PROMPT - Transcribe nothing but the lines from the one with "The height and width of the screenshot is (500, 950)." to the end of the entries, both included, keeping each exact and leaving every picture out.

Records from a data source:

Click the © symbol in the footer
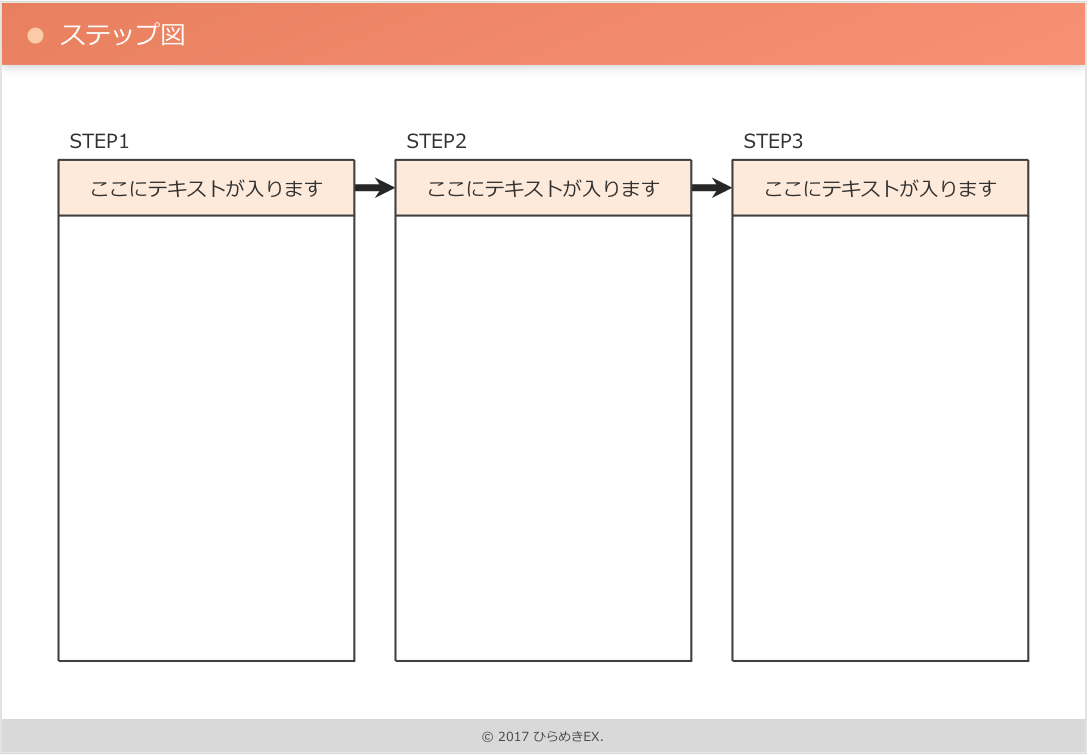The image size is (1087, 755). 487,737
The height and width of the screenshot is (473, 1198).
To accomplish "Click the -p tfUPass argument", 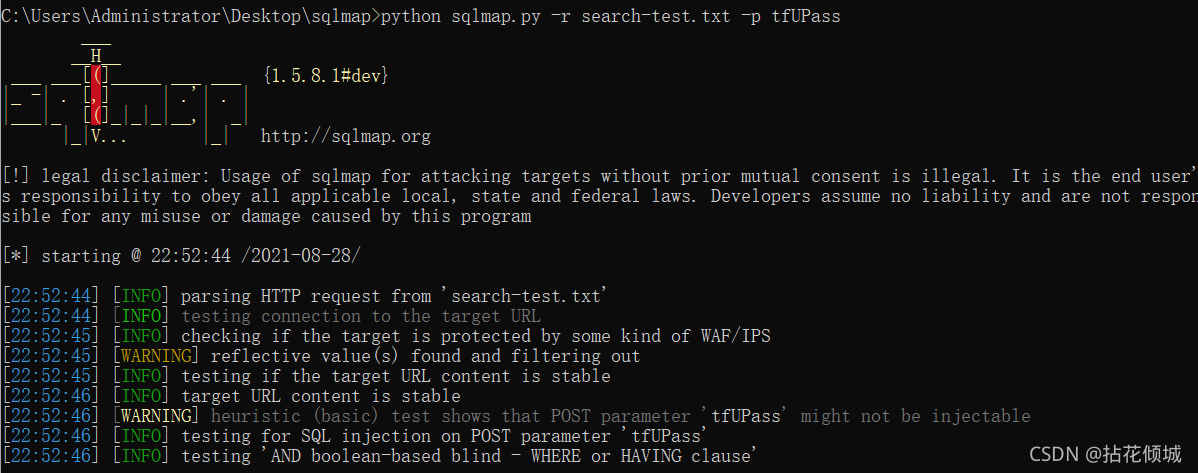I will [x=790, y=16].
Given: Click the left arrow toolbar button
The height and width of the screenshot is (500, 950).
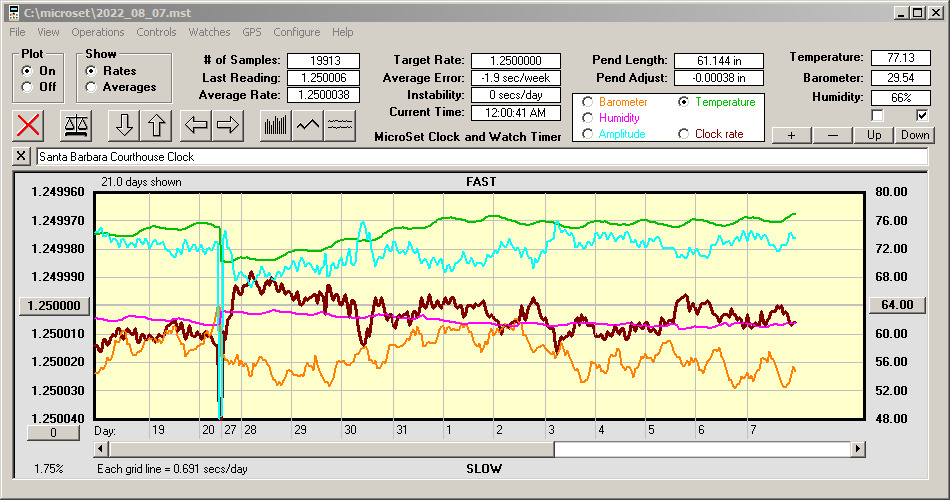Looking at the screenshot, I should 197,125.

THE COMPLETED TASK -
The height and width of the screenshot is (500, 950).
Looking at the screenshot, I should 197,125.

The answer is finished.